__Source text__

Laser plasma accelerators (LPAs) propel particles to high energies over short distances using intense, ultrashort pulses of laser light. These accelerators can supply high-quality particle beams for radiobiological studies that will help scientists better understand how radiation leads to DNA damage, and ultimately, help optimize particle-based cancer treatments.
Proton beams produced by laser plasma acceleration have a broad energy distribution, an exponentially decaying energy spectrum, and are bunched into particle pulses containing up to one trillion protons. This unique combination of beam properties makes proton LPAs suitable for ultrahigh-dose-rate radiobiology studies. Before researchers can conduct these studies, though, they must demonstrate that they can control LPA beam parameters.
To that end, Florian Kroll, a physicist at the Institute of Radiation Physics of Helmholtz-Zentrum Dresden-Rossendorf, his colleagues, and experts from OncoRay Dresden spent the last few years testing a sophisticated proton LPA platform. The platform has reliably displayed accelerator stability for two years, delivers model-compliant dose distributions, and in a pilot study in mice, demonstrated precise dose delivery and dosimetry.

__Problems to solve__
1. Do these statements agree with the passage on laser plasma accelerators? Answer yes or no for each, quoting the words of the passage that decide it.
(a) Proton beams produced by laser plasma acceleration have a narrow energy distribution.
(b) The proton LPA platform has shown reliable accelerator stability for two years.
(c) The pilot study of the platform was carried out in rats.
2. In the passage on laser plasma accelerators, how many protons can a single particle pulse contain?

[Saved entries]
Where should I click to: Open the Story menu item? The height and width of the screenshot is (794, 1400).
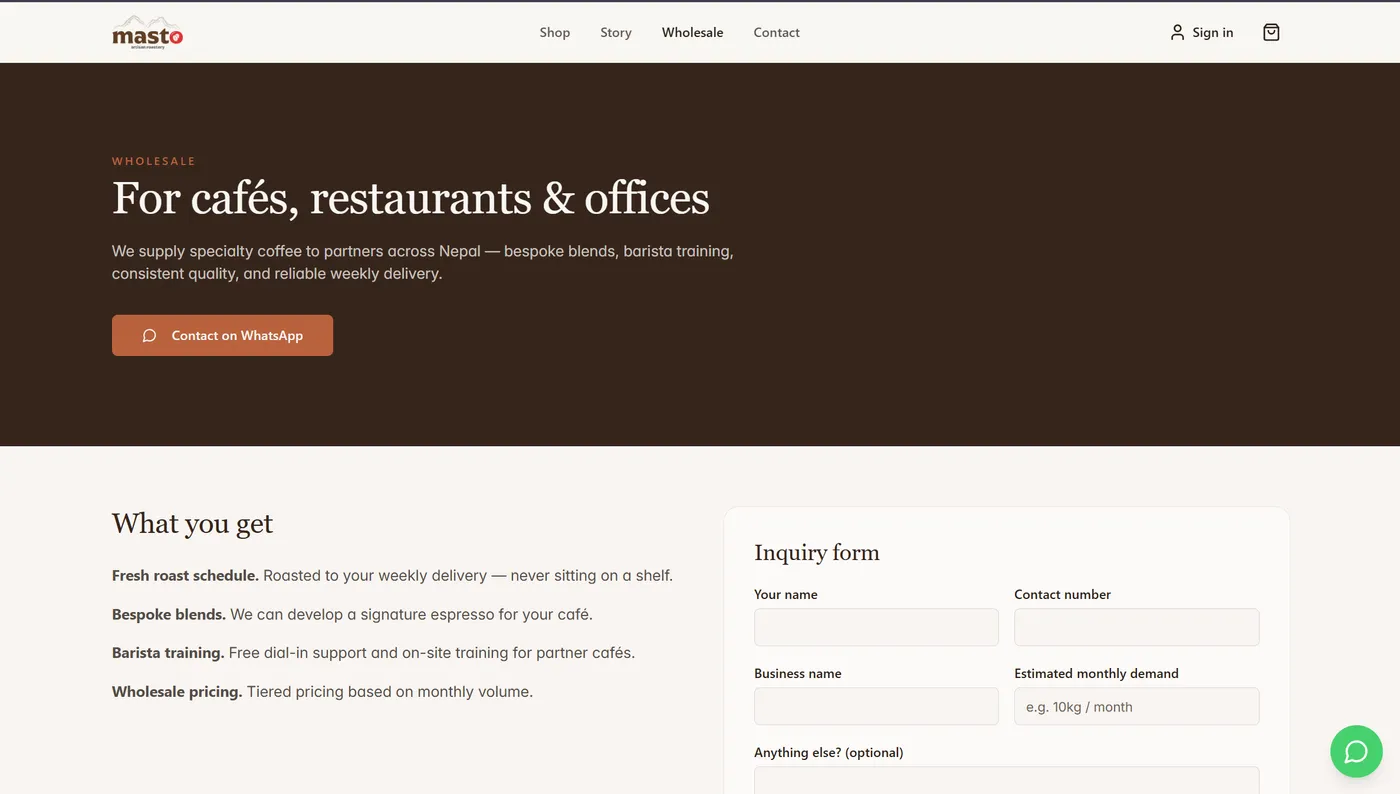click(x=616, y=32)
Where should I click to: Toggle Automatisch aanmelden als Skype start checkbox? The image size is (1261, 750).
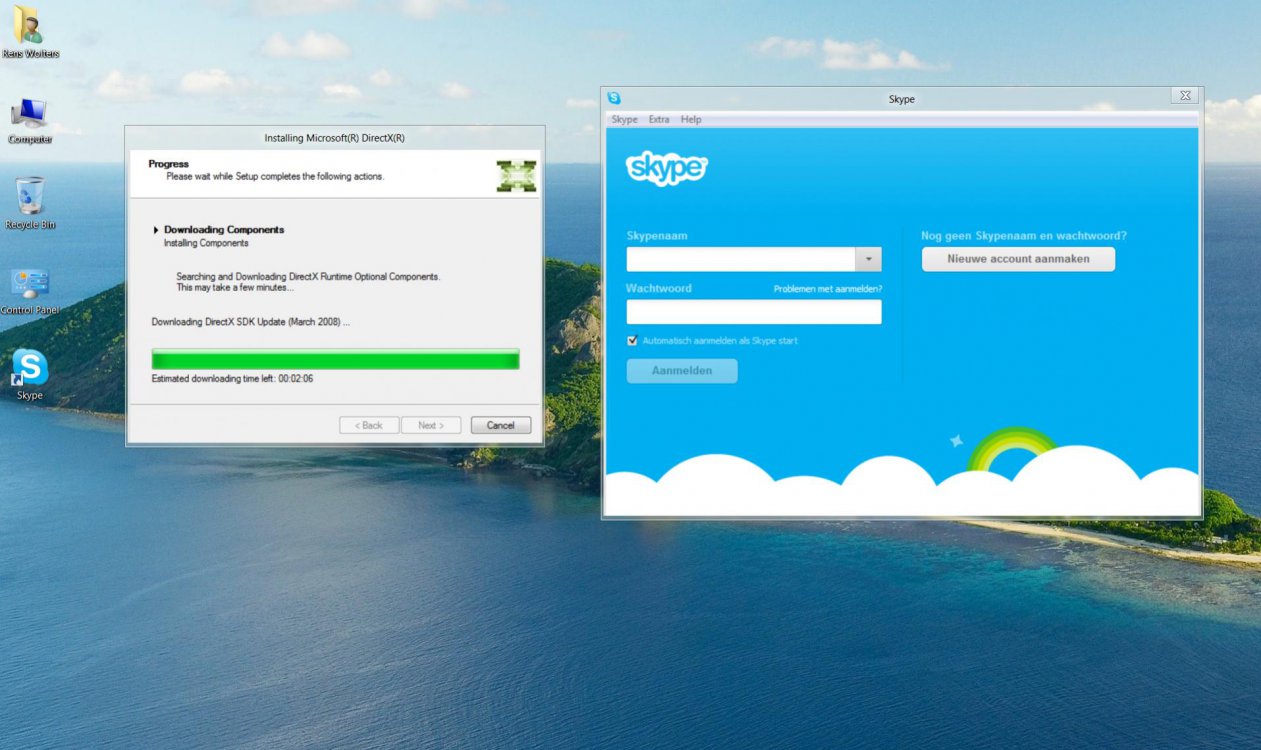point(632,341)
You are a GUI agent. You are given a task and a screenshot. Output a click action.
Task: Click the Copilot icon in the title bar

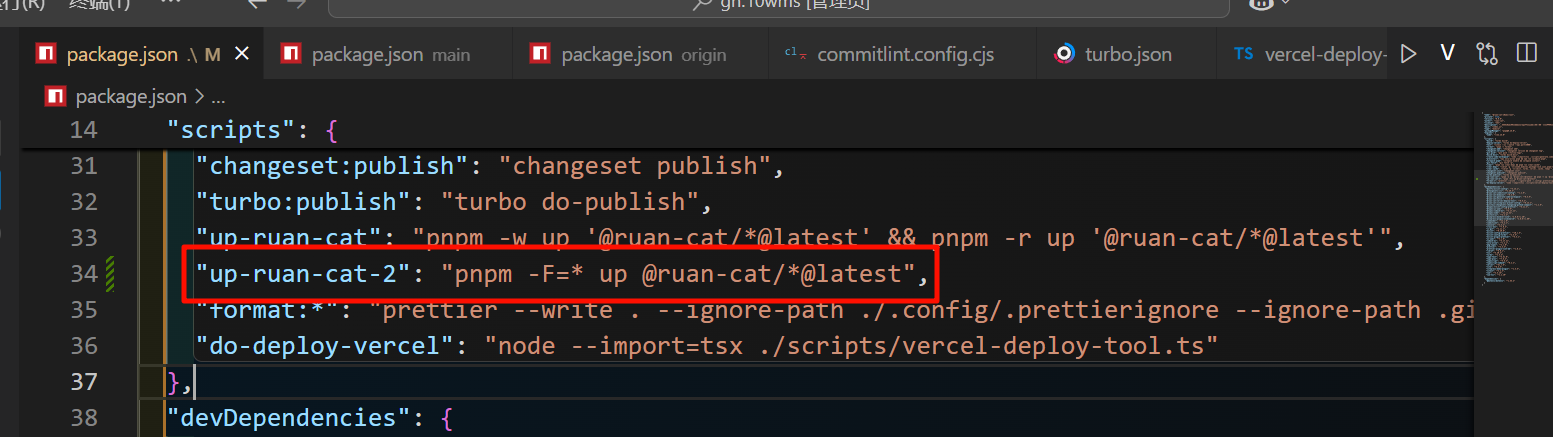tap(1262, 4)
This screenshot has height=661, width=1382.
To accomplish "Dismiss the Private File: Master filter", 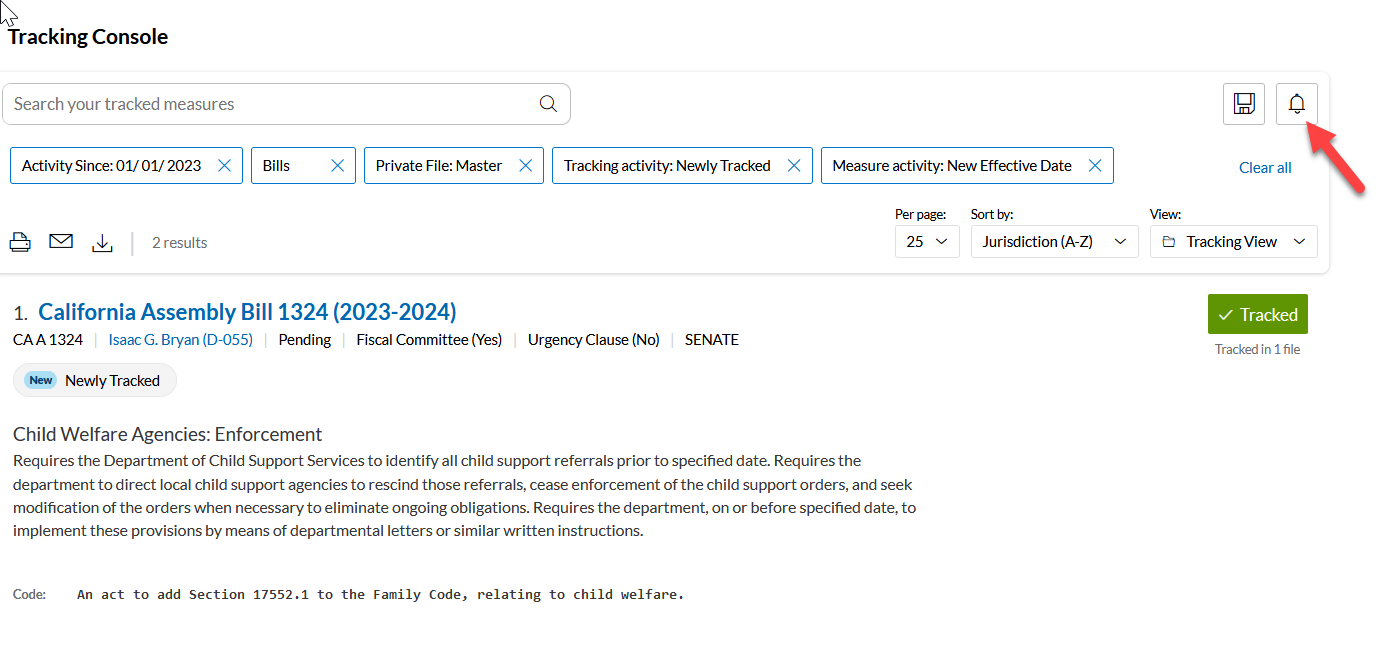I will pyautogui.click(x=525, y=165).
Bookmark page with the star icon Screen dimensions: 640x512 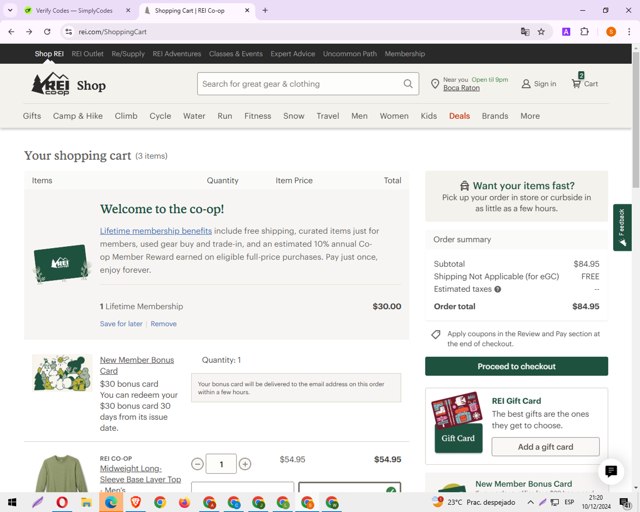(x=541, y=32)
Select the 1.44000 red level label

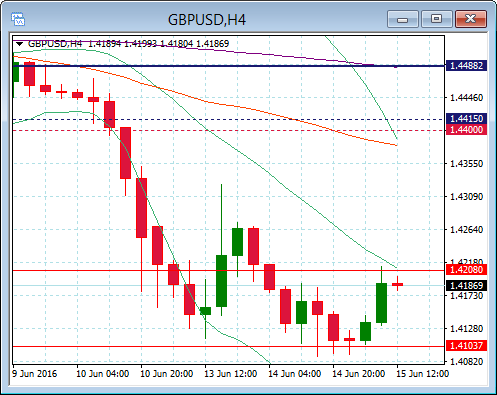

__Answers for the tasks__
1.
(a) No: "have a broad energy distribution"
(b) Yes: "The platform has reliably displayed accelerator stability for two years"
(c) No: "in a pilot study in mice"

2. Up to one trillion protons.